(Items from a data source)
= = = =
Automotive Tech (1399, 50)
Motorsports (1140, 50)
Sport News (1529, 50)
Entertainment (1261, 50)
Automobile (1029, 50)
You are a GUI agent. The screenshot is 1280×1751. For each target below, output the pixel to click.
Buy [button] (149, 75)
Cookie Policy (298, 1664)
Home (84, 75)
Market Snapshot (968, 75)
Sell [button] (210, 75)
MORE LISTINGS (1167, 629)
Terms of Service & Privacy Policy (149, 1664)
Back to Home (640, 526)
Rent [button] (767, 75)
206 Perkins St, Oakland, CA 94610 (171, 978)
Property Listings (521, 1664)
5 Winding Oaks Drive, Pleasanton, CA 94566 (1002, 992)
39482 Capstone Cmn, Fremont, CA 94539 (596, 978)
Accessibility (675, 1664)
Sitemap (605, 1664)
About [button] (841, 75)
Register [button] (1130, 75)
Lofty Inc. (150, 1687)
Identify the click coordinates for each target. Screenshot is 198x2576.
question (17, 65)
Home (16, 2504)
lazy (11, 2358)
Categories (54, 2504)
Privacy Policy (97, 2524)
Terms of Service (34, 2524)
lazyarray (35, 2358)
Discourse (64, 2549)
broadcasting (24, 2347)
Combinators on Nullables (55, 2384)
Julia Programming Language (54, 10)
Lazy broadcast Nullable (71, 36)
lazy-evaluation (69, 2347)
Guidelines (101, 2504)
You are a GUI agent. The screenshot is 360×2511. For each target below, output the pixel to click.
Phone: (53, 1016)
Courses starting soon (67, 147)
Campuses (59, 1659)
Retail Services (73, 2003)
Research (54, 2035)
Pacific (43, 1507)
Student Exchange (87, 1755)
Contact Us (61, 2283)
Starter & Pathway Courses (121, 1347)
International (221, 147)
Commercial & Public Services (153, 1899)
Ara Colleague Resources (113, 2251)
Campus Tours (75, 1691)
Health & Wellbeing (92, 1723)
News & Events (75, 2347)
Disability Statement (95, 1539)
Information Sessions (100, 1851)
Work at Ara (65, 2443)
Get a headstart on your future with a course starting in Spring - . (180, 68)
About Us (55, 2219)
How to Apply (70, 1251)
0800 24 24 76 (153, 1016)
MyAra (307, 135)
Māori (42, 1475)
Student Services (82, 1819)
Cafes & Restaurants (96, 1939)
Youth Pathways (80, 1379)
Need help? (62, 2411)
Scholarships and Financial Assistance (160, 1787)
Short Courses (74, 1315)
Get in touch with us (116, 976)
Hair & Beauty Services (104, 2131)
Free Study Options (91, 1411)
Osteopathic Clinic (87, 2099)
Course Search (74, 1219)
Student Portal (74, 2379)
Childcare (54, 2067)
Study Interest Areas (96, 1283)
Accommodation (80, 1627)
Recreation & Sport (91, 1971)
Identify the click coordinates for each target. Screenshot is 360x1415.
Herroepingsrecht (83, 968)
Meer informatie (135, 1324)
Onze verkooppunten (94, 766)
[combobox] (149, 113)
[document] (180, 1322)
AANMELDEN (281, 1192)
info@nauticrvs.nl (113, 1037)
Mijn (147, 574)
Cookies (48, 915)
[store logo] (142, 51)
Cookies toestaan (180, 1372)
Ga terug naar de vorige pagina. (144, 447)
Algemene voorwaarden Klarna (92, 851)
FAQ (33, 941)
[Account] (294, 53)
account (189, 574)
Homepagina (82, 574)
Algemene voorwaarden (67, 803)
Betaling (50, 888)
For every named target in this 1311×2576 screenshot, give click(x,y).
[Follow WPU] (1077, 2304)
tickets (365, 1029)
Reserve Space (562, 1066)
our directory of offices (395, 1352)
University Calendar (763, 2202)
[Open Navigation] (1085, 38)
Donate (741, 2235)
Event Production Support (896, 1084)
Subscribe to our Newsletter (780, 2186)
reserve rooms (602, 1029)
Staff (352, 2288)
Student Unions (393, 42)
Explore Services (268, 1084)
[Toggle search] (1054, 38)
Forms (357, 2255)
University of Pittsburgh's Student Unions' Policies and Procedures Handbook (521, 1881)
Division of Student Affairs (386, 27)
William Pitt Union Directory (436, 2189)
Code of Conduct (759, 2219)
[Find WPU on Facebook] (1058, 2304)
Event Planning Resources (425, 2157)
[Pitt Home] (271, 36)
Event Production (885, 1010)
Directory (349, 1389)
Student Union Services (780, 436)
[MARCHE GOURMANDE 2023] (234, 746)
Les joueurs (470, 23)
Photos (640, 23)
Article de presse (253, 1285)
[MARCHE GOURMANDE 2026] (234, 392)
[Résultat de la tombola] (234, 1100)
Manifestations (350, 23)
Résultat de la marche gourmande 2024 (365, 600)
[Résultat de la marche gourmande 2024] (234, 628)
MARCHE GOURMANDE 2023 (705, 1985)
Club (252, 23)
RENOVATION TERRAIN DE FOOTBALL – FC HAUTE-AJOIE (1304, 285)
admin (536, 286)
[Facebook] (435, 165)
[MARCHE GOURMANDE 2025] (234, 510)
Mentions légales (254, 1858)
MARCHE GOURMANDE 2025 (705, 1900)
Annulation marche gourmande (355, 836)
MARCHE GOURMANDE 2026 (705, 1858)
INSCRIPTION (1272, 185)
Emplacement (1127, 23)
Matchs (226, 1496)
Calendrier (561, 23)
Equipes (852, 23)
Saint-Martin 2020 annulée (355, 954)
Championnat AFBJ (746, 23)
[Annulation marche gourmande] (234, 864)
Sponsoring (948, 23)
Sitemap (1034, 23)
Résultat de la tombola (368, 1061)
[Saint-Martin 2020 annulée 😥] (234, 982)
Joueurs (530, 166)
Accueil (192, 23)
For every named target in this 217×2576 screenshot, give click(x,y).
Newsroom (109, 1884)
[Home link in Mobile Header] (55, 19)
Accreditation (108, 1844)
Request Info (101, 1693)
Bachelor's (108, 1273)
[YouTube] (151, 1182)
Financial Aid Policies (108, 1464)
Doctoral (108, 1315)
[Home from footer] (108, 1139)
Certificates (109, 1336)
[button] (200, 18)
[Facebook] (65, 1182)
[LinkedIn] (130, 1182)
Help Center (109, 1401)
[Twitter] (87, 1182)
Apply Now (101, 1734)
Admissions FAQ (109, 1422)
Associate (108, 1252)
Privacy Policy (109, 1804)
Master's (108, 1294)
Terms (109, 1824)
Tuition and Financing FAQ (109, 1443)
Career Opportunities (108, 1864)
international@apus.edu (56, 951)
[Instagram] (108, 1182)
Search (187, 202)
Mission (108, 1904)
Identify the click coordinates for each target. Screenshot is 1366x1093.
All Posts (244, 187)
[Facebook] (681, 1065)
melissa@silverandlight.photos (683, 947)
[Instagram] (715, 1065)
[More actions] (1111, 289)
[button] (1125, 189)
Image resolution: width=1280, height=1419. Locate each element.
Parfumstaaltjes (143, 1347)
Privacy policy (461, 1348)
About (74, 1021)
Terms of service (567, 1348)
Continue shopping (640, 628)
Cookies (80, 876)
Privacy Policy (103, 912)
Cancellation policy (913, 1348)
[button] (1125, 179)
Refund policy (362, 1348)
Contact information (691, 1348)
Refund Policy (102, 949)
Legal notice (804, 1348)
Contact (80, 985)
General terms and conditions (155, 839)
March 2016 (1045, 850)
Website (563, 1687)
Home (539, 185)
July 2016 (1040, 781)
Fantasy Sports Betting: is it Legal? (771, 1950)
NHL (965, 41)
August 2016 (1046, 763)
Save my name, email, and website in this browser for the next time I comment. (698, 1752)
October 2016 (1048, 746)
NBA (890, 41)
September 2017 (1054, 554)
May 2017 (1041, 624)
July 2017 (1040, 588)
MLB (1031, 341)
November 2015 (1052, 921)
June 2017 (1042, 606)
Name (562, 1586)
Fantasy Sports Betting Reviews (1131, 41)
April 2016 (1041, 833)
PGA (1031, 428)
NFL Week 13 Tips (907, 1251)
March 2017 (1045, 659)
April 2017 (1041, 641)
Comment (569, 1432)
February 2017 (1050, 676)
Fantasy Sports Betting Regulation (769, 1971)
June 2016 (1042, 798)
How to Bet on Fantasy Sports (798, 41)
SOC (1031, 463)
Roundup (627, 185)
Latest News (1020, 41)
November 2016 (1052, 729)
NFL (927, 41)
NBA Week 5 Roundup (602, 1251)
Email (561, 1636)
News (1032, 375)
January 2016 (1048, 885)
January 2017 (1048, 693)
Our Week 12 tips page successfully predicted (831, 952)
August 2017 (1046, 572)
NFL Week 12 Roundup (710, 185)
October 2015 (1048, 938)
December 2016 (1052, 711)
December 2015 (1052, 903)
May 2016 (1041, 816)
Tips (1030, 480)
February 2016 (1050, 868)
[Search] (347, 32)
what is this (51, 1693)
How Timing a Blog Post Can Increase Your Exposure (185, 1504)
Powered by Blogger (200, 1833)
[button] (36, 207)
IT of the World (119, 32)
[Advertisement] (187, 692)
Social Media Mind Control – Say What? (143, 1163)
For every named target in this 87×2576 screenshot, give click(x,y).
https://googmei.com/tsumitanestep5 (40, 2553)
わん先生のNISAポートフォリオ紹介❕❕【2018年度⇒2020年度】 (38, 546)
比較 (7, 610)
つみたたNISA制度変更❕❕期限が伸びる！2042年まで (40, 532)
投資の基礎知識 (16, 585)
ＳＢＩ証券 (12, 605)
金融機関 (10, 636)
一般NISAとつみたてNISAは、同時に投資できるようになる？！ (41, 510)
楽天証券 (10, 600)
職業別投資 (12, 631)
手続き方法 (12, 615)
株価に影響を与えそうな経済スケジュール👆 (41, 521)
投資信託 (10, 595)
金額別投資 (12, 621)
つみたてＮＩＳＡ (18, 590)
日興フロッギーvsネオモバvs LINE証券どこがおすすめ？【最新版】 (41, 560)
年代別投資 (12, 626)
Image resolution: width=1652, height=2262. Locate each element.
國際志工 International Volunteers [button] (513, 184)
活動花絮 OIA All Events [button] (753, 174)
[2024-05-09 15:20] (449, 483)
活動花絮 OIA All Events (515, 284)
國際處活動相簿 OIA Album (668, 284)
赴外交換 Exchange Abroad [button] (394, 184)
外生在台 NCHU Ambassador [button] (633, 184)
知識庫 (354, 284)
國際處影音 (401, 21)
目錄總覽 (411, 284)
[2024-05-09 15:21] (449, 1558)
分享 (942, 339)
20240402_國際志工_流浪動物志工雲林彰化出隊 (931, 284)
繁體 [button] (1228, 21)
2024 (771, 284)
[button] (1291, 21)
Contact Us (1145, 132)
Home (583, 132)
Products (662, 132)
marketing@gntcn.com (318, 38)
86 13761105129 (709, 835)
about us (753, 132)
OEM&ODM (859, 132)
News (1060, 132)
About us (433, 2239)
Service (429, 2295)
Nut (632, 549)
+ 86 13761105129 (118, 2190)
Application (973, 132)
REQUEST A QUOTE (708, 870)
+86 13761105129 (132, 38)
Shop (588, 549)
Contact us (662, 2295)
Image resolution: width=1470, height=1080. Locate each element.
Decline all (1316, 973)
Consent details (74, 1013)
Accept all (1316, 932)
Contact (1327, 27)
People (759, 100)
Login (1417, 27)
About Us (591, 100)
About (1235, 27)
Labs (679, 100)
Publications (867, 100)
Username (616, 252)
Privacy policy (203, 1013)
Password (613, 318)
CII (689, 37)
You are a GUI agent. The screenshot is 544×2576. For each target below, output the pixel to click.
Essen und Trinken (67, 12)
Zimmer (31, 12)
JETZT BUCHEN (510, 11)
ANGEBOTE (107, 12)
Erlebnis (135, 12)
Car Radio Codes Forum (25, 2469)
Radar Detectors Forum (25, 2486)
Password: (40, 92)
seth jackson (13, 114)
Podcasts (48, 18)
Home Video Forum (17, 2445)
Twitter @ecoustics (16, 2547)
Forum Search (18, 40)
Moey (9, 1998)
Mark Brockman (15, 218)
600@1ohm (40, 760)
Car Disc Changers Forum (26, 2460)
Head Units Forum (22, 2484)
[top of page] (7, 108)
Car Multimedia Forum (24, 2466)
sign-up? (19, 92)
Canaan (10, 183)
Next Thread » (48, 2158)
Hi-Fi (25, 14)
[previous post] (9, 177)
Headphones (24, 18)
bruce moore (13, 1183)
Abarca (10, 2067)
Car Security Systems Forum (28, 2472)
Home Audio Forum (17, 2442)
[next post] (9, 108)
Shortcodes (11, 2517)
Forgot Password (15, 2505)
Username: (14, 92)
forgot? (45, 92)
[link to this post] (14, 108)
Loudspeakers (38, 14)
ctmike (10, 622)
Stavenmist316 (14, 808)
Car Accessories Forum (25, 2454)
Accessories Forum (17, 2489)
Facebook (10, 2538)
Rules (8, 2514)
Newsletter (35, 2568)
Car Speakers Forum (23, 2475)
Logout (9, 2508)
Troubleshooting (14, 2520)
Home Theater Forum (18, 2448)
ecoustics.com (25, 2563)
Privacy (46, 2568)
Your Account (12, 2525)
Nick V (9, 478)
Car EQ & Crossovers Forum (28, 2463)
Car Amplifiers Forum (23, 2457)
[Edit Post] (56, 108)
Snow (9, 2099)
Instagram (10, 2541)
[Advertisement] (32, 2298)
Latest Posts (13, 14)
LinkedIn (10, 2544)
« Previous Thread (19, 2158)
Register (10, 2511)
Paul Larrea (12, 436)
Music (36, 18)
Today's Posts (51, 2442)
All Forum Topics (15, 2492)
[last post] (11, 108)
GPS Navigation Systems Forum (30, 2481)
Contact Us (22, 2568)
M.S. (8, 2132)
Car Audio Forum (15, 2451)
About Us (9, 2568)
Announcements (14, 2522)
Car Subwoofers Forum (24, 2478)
= = = =
■ Work order ■
There is a line with "Calendrier (561, 23)" and a line with "Mission (108, 1904)" above. Copy exactly those two lines and all lines between them, with nothing else.

■ Finished exercise ■
Calendrier (561, 23)
Equipes (852, 23)
Saint-Martin 2020 annulée (355, 954)
Championnat AFBJ (746, 23)
[Annulation marche gourmande] (234, 864)
Sponsoring (948, 23)
Sitemap (1034, 23)
Résultat de la tombola (368, 1061)
[Saint-Martin 2020 annulée 😥] (234, 982)
Joueurs (530, 166)
Accueil (192, 23)
For every named target in this 217×2576 screenshot, give click(x,y).
Newsroom (109, 1884)
[Home link in Mobile Header] (55, 19)
Accreditation (108, 1844)
Request Info (101, 1693)
Bachelor's (108, 1273)
[YouTube] (151, 1182)
Financial Aid Policies (108, 1464)
Doctoral (108, 1315)
[Home from footer] (108, 1139)
Certificates (109, 1336)
[button] (200, 18)
[Facebook] (65, 1182)
[LinkedIn] (130, 1182)
Help Center (109, 1401)
[Twitter] (87, 1182)
Apply Now (101, 1734)
Admissions FAQ (109, 1422)
Associate (108, 1252)
Privacy Policy (109, 1804)
Master's (108, 1294)
Terms (109, 1824)
Tuition and Financing FAQ (109, 1443)
Career Opportunities (108, 1864)
international@apus.edu (56, 951)
[Instagram] (108, 1182)
Search (187, 202)
Mission (108, 1904)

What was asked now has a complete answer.